The US economy added 209,000 jobs in July bringing the unemployment rate to 6.2%, latest data from the Bureau of Labor Statistics has shown.
The biggest job gains were in professional business services and manufacturing jobs.
On Wednesday, the Commerce Department said the US economy grew by a better-than-expected 4% during the April-to-June period.
In an encouraging sign, the number of people in the US labor market increased slightly, meaning that workers who may have given up looking for a job have now begun to re-enter the jobs market.
The May and June jobs data were also revised upwards to show that the US economy added 15,000 more jobs.
Some economists had been expecting even larger figures, and US stock markets were down on the less-than-expected gains.

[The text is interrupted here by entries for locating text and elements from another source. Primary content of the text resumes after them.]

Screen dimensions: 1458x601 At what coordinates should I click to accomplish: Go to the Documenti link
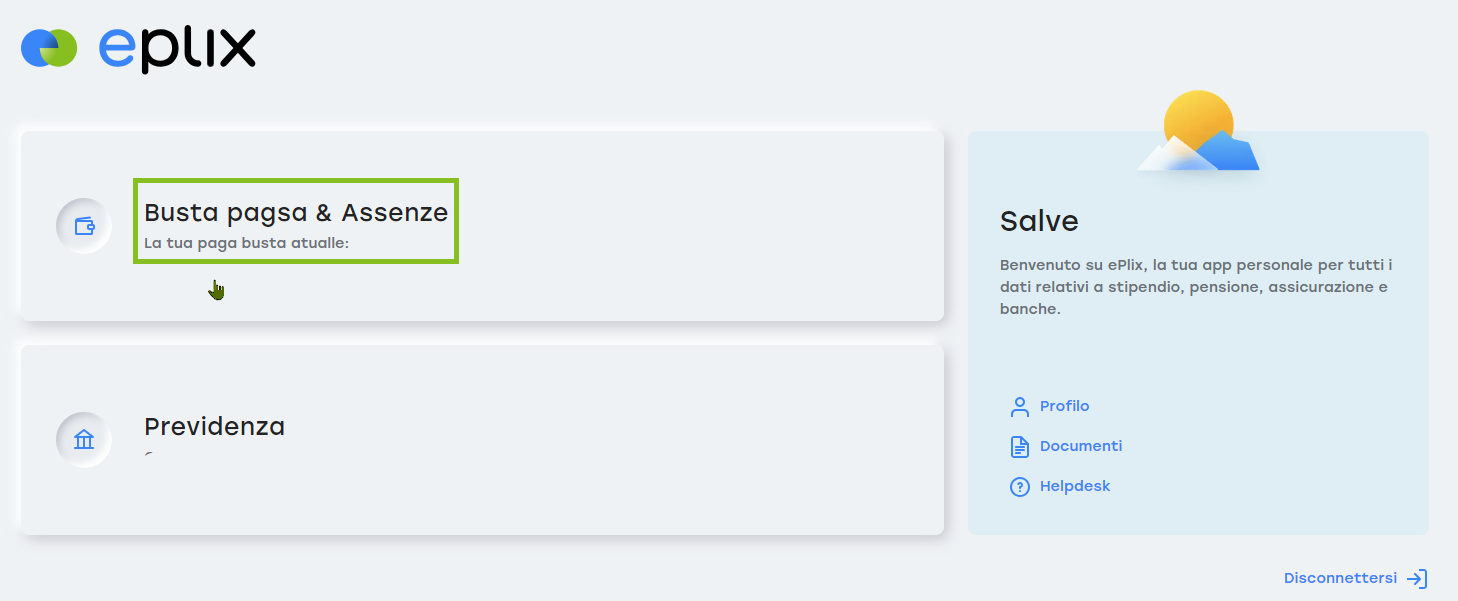coord(1081,446)
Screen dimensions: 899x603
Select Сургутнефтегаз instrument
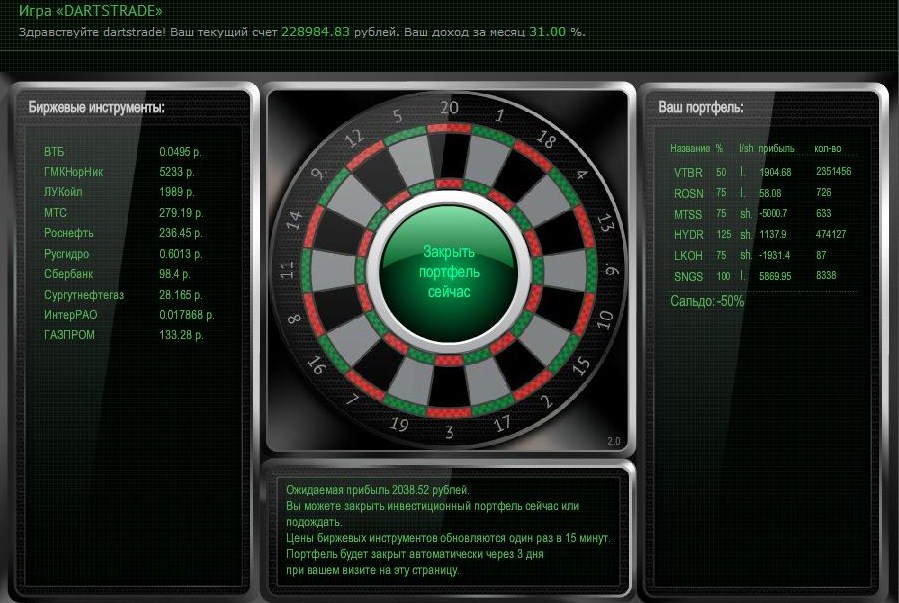(x=123, y=295)
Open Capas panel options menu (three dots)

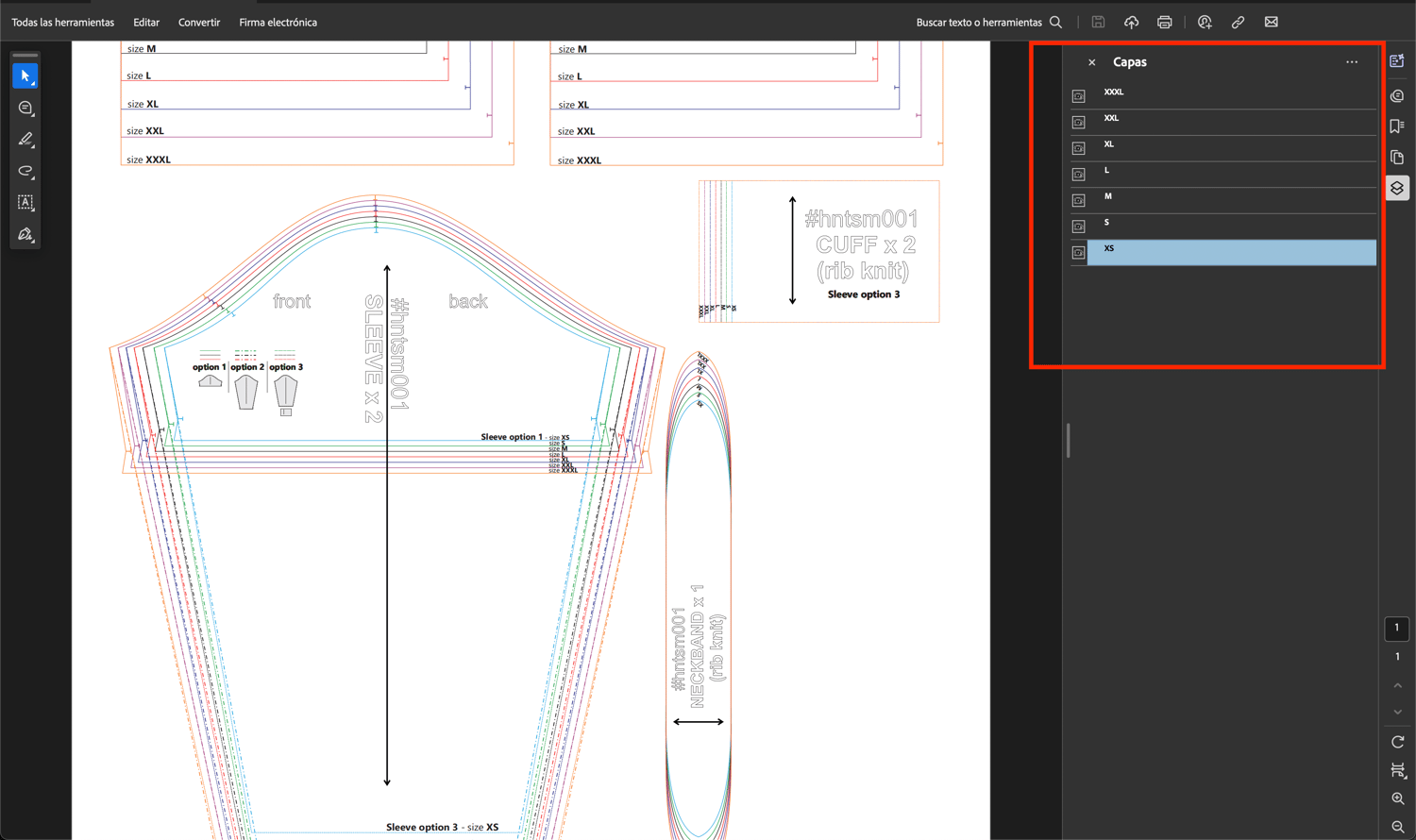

The Dow dropped nearly 80 points, following steep losses the day before.
Nonetheless, most analysts agreed that there was nothing obviously negative about the report.
July is often one of the weaker months for jobs growth, which is one possible reason for the uptick in the unemployment rate.
However, the figures are encouraging, as the US economy needs to add at least 150,000 jobs each month simply to keep up with population growth.
This is the sixth straight month that the US economy has added more than 200,000 jobs.
Yet there are still reasons to be concerned: wage growth remains flat and the number of long-term unemployed – those out of work for longer than six months – was essentially unchanged at 3.2 million, or a third of those looking for work.
US Federal Reserve chair Janet Yellen recently highlighted that while the employment data is certain better than in the aftermath of the 2008-2009 recession, challenges remain.